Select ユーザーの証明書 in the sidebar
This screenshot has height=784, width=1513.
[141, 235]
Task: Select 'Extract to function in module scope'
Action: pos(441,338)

§ **REQUIREMENTS**: Reproduce each of the entries above verbatim, without altering any wording, characters, or numbers.

§ **RESULT OF THIS EXERCISE**:
Select ユーザーの証明書 in the sidebar
This screenshot has height=784, width=1513.
[141, 235]
Task: Select 'Extract to function in module scope'
Action: pos(441,338)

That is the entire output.